Another soldier from Unadilla was Charles C. Siver after whom the Grand Army Post was named. Mr. Siver became a prominent business man in Unadilla as the partner of Thomas G. North. He died all too soon. His father was David Siver who long survived him, dying in May, 1890, after having lived here since 1860. He was held in much esteem. He had come from Montgomery County and settled in Sidney about 1845, where at one time he was a merchant and at another a farmer. Other sons besides Charles came with him to Unadilla and their industry contributed notably to the welfare of the village.
[122] In politics he was a Democrat. Before the war he was supervisor of the town and was a delegate afterwards to a State Convention at Rochester which nominated a governor and other officers. He was in sympathy with the public measures of Samuel J. Tilden and had some correspondence with him. With Salmon G. Cone and Martin B. Luther he afterwards supported in this region the Labor and Greenback parties and in 1883 was the candidate of those organizations for Comptroller on the State ticket.
[123] This store had been started a few years earlier by Charles N. Hughston. Before that the nearest approach to a drug store in the village probably existed in the building which was so long occupied by the Post Office. At that time it was Dr. Halsey’s office. On one side of the room was shelving filled with a supply of necessary drugs, and with a counter and drawers. The partnership of 1865 was with Chauncey Slade and continued until January, 1871. Mr. Slade during this period had been postmaster. He now removed to Adams, Jefferson County, but his health failed rapidly and he died in Binghamton in 1872.

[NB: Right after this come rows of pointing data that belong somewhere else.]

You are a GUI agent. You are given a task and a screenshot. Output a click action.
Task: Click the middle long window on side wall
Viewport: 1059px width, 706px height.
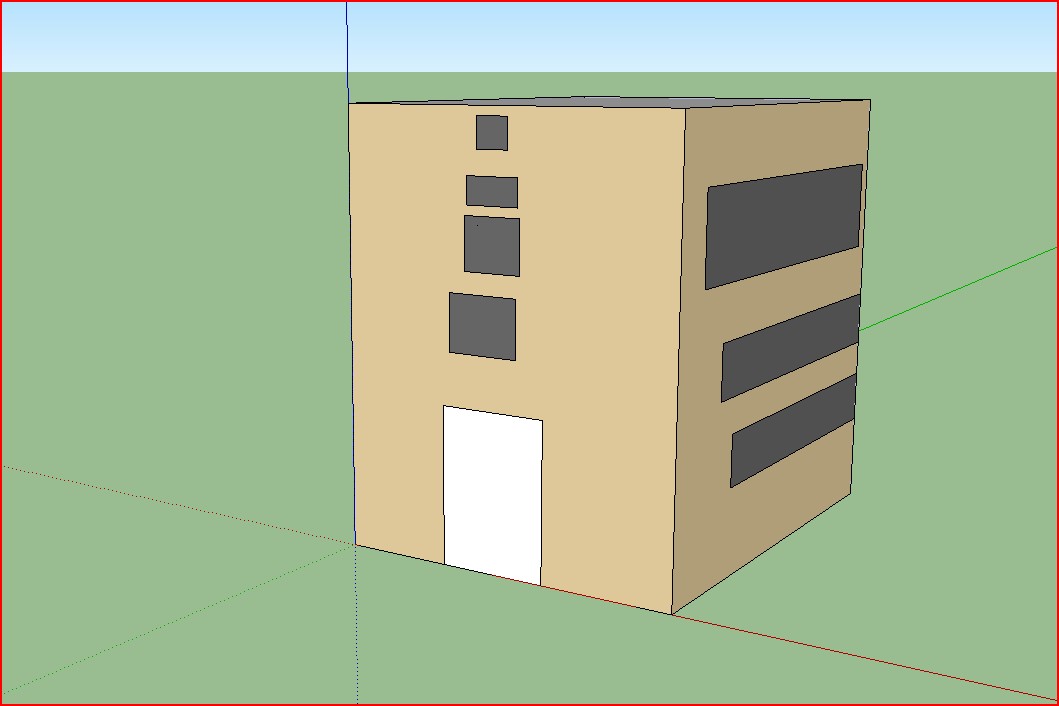pos(790,348)
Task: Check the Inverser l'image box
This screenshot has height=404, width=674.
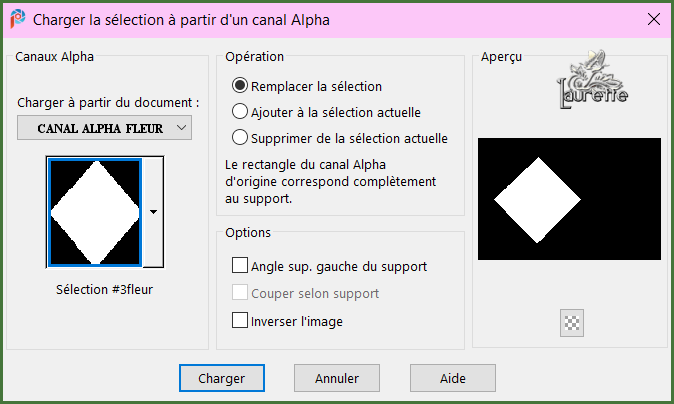Action: tap(240, 321)
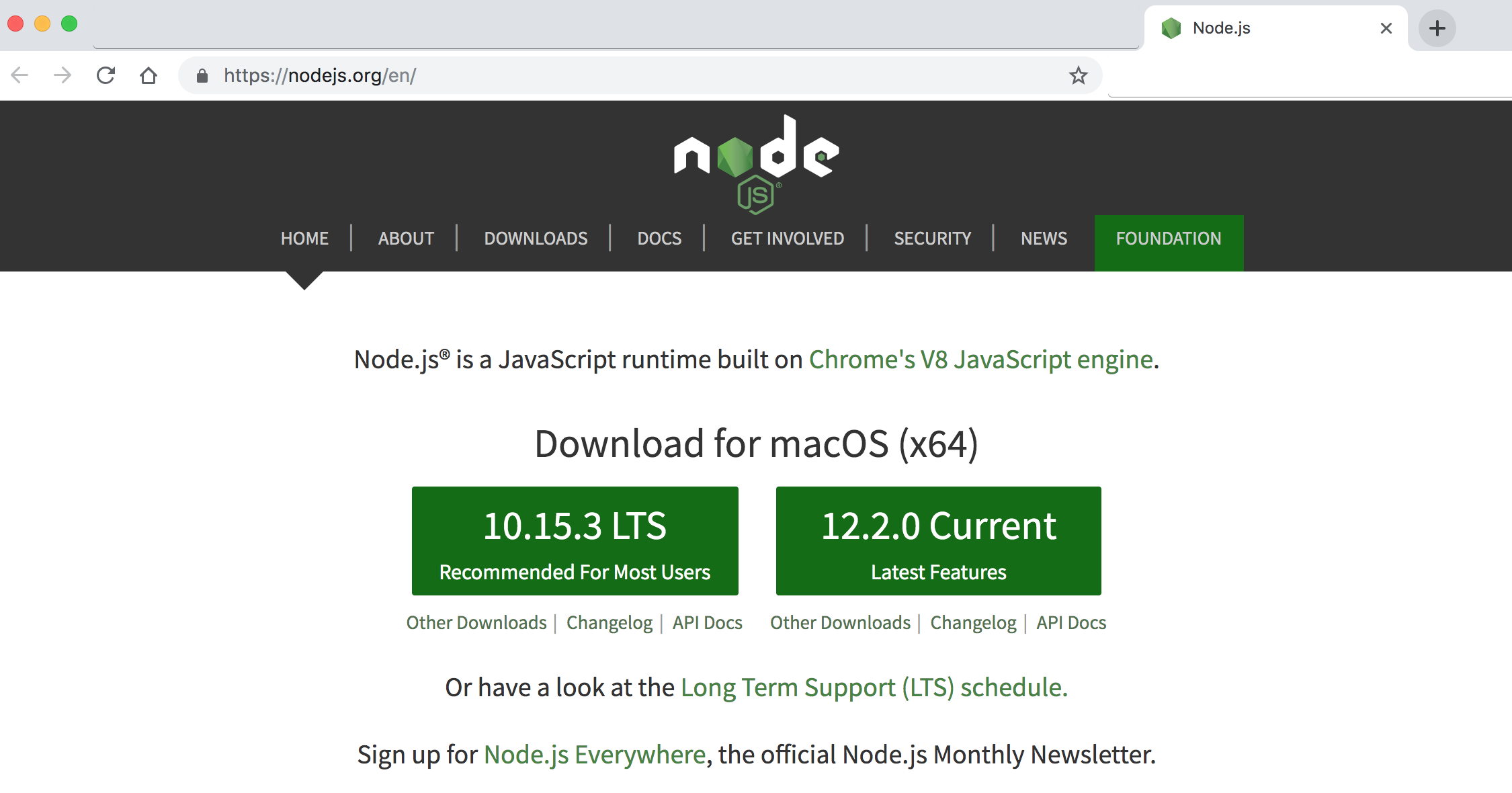Click the browser back arrow
This screenshot has height=793, width=1512.
pyautogui.click(x=20, y=75)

[124] John B. Weller was a member of Congress from Ohio from 1839 to 1845; became Lieutenant Colonel of an Ohio regiment in the Mexican war and succeeded to its command on the death of its Colonel at Monterey. When Dr. Halsey met him he had been recently appointed commissioner to Mexico under the treaty of Guadaloupe Hidalgo. He afterwards became a citizen of California and in 1851 was elected United States Senator. Subsequently he was elected Governor of California and in 1860 was appointed United States Minister to Mexico. He died in New Orleans in 1875.

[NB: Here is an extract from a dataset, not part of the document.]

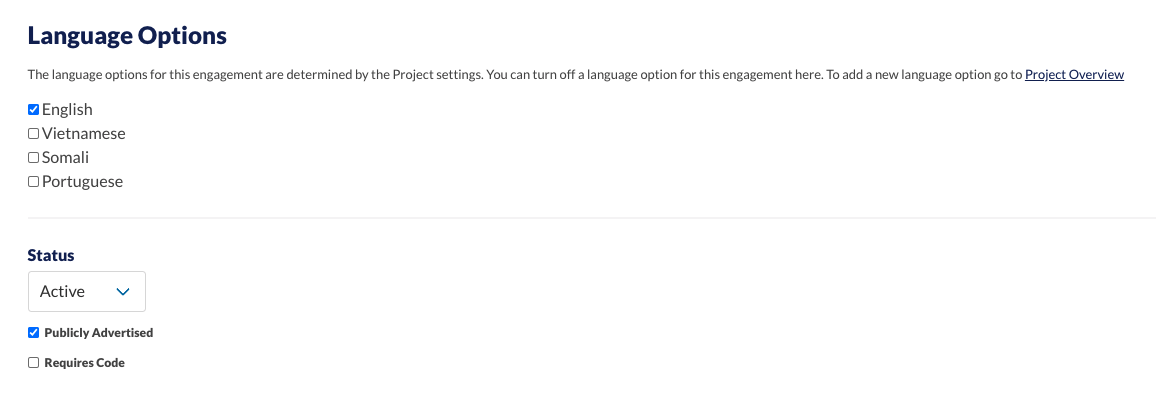1176x396 pixels.
Task: Click the 'Portuguese' label text
Action: 82,182
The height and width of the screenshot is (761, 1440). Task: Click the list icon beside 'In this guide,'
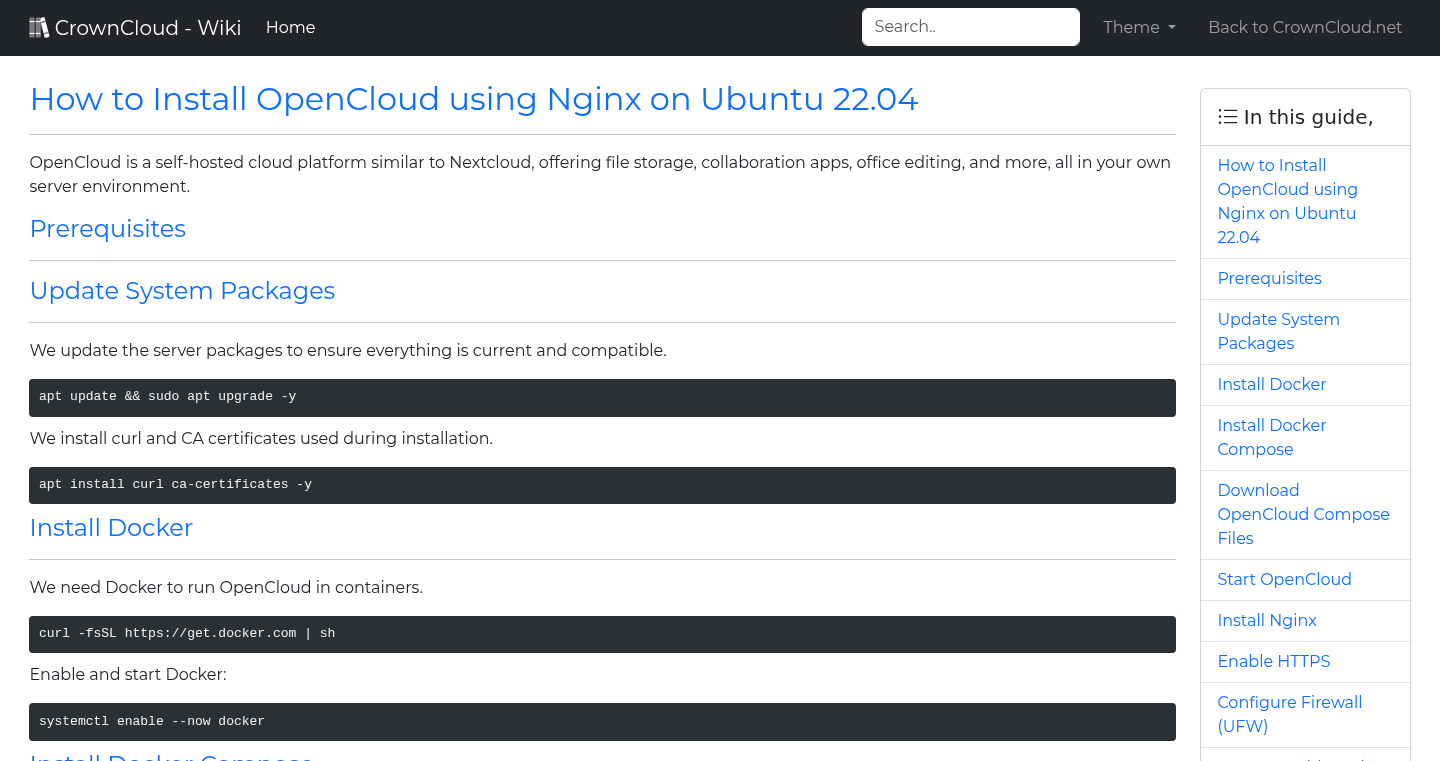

[125] Mazatlan lies at the entrance to the Gulf of California and had a population in 1891 of 12,700. Many of the houses are built in the old Castilian style. Mazatlan has lost something of its importance in late years since the Pacific railroads were built. Important silver mines exist near the place. In 1873 they were valued at $2,000,000.